Vocabulary addressed: Freedom of Speech, Bill of Rights, argue, persuade,

  1. Ask (Question 1) What does it mean to have freedom of speech?
  2. Discuss how we have been given the freedom of speech through our Bill of Rights.
  3. Ask (Question 2) What does it mean to argue? to persuade?
  4. Discuss how today students will be arguing/persuading others in favor of or against our landmark the WLC.
  • If students are for the WLC - give example of why they believe the crow is a good pick.  Use other examples of good landmarks to compare their qualities.  
  • If students are against the WLC - give example and reasons why they do not believe the crow is a good pick.  Use other landmarks that are good examples to help reinforce what you believe is wrong with having the crow as our landmark.

Days 5,6 and 7- Freedom of Choice

Materials needed: Rubric for final assessment

Vocabulary addressed: Freedom of Choice, model, description

1) Ask (Question 1) What does it mean to have freedom of choice?

2) Review what makes something a good landmark.

(Question 2) What are things a landmark should represent? have? make people feel?

(Question 3) Ask yourself - What do YOU think would be your choice for a good landmark to represent this area?

3) Review the meaning of a model - something that is a representation of something else.

Have students create a model (whatever form they choose - drawing, clay, computer image, etc.) of a landmark that they think better represents the area.

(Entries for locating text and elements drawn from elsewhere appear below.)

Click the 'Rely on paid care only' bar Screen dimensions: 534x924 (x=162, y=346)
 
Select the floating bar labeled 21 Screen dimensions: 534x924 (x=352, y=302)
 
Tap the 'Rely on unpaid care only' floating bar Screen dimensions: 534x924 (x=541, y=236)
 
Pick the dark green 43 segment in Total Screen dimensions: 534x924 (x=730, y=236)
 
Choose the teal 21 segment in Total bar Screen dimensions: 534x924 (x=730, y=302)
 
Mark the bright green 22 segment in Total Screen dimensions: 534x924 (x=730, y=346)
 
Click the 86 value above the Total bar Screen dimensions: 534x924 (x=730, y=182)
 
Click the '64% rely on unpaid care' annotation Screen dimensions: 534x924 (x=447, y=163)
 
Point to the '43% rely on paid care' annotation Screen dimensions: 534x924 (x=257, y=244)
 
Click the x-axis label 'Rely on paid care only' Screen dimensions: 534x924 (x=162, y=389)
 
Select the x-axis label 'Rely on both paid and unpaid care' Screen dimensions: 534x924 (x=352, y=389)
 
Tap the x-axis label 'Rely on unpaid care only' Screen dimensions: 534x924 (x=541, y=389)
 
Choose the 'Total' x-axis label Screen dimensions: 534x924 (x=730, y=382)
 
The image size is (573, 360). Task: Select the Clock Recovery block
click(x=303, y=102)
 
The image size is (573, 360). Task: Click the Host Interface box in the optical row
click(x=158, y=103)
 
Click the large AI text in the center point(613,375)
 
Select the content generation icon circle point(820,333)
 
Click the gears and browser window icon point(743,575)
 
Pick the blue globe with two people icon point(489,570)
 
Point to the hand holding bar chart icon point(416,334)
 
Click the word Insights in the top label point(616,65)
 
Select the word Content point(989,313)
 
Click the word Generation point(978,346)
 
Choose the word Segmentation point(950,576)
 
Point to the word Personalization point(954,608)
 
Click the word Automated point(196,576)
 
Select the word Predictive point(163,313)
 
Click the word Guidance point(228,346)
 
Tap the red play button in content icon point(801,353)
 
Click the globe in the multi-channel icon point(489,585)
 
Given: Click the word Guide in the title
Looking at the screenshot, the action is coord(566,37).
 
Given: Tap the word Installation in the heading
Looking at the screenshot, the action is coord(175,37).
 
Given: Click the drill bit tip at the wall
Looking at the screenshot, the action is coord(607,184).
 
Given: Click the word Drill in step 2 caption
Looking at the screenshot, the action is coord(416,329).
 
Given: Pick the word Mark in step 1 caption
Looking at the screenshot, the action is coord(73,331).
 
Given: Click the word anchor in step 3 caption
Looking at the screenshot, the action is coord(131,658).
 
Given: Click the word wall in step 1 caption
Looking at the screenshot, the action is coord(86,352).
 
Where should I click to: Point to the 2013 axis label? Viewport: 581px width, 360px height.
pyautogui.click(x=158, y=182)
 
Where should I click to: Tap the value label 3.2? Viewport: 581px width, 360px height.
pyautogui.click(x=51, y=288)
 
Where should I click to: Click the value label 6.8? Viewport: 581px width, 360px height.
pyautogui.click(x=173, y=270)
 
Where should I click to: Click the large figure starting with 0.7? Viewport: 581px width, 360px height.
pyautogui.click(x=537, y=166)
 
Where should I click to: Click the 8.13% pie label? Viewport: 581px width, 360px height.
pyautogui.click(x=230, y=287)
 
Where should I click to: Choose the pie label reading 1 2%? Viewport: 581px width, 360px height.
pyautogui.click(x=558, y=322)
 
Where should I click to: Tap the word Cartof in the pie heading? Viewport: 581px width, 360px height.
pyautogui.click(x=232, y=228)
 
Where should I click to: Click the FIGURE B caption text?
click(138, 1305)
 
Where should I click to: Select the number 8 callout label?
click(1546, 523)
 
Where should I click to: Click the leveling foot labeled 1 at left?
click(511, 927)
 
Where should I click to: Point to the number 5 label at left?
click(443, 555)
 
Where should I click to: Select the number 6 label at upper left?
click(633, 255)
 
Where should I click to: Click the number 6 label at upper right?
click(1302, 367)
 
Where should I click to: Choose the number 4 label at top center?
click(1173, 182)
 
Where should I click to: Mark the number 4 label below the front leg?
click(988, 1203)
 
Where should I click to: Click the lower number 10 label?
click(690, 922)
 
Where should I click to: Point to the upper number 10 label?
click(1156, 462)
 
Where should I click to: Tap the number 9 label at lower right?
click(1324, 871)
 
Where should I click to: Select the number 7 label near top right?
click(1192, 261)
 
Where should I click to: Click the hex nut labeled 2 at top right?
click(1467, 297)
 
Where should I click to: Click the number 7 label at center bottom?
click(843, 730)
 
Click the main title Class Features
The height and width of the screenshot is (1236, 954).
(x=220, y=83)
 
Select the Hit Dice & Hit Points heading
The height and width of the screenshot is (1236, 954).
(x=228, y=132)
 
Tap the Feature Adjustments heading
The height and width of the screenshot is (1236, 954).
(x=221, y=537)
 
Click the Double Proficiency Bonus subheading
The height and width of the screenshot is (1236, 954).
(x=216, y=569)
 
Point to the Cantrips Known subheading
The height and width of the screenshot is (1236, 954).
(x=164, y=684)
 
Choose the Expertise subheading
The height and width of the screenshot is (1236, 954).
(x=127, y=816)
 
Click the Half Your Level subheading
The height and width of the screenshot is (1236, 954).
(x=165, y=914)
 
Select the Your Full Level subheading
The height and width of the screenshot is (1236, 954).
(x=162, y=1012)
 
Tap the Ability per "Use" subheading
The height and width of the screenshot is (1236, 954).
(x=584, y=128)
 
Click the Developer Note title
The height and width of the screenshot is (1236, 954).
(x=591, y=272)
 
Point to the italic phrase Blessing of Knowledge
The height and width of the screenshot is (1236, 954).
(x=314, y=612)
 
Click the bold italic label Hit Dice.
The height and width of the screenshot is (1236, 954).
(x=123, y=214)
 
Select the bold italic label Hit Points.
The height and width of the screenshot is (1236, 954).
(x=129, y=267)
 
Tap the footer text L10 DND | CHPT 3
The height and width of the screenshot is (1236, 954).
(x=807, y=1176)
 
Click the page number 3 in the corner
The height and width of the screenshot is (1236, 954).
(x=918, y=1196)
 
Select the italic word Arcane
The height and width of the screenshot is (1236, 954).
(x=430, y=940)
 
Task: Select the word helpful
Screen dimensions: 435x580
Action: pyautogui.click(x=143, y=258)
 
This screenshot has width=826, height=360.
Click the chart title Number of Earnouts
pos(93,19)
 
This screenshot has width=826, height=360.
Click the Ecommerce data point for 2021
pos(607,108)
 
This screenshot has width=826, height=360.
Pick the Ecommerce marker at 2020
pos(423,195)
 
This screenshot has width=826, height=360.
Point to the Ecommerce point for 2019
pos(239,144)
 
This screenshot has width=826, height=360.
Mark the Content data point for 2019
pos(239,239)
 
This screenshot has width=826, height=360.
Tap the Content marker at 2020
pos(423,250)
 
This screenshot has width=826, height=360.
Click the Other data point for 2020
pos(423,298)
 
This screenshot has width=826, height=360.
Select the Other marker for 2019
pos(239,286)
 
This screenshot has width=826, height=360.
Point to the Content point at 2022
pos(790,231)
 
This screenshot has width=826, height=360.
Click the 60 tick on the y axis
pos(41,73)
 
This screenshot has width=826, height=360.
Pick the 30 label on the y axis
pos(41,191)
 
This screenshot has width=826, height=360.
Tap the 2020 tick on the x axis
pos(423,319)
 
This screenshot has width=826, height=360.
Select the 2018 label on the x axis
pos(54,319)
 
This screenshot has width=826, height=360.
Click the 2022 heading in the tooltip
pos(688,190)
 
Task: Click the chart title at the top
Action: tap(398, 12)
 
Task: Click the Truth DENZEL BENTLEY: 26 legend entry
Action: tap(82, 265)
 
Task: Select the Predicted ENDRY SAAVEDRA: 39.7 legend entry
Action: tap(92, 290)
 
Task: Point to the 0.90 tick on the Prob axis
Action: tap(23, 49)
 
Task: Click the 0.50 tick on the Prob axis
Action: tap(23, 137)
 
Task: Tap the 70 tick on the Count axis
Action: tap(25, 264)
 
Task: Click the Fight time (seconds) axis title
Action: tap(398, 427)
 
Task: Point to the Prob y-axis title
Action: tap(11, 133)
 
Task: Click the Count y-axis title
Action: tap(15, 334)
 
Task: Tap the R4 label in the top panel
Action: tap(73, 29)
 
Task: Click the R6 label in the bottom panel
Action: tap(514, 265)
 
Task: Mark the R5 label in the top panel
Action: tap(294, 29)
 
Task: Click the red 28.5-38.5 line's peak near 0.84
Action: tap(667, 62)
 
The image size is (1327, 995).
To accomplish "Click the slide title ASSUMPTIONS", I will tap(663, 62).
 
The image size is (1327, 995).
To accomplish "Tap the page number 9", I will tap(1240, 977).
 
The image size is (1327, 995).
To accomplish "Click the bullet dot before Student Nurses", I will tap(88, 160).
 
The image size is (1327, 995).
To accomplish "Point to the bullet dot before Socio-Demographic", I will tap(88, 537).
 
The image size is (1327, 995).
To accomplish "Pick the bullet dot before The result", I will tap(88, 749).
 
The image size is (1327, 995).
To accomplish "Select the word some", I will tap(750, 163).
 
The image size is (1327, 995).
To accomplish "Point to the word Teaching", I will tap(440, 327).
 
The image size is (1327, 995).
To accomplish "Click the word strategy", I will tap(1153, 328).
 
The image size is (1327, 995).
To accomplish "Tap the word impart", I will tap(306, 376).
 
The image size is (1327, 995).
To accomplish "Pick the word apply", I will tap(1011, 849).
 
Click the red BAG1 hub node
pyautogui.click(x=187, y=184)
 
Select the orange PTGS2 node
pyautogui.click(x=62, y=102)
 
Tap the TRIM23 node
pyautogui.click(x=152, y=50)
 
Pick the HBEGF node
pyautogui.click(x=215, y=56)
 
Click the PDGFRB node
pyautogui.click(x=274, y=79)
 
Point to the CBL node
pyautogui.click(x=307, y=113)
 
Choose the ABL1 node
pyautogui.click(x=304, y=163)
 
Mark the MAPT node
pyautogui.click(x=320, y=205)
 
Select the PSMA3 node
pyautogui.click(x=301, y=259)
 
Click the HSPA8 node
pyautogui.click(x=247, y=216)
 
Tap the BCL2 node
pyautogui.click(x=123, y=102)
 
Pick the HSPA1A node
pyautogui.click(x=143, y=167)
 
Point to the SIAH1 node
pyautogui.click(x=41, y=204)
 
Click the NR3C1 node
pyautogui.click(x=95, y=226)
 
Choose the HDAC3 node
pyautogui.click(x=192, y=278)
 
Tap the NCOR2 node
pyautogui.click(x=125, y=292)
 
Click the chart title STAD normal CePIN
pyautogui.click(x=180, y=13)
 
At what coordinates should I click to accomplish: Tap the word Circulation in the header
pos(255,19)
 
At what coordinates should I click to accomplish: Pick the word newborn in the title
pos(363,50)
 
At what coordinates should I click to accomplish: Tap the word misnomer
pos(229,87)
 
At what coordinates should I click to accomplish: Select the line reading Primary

4) Review with students the meaning of a description - written words that help tell a better story about an object.

Have students write a one paragraph description about their model.  Be able to explain why they picked the design they did.  Explain any of the symbols represented in the model.  Use several supporting details and facts to justify their decision.

5) Present models and descriptions for assessment.


Landmark: A distinguishing feature of a landscape.

Freedom: The ability to do whatever one wants, without fear of repression or censorship.

Chief Little Crow: A chief of the Mdewakanton Dakota people, notable for his role in treaty negotiations in which he agreed to move his people to a reservation near the Minnesota River in exchange for goods and rights. However he was forced to pursue war against the U.S. after they reneged on the promises of the treaty.

Primary Source: An account by a person who witnessed an event in the past.

Freedom of Press: The ability of the press to report and print any story they wish without fear of government repression or censorship.

Freedom of Speech: The ability to express an opinion without fear of government repression or censorship.

Bill of Rights: The first ten amendments to the U.S. Constituion, forming the basis for many U.S. civil rights and liberties.

Argue: To give reasons for or against something.

Persuade: To cause someone to do something by asking, arguing, or giving reasons.

Freedom of Choice: The ability to do anything one wants, as long as these actions do not cause irreperable harm to others, without fear of government repression or censorship.

Model: A set of ideas that describe the past, present, or future state of something.

Description: A set of details used to identify something or someone.


End of Lesson Assessment

The argument paper and the model and description can both be turned in for assessment. See Rubrics above for grading guidelines.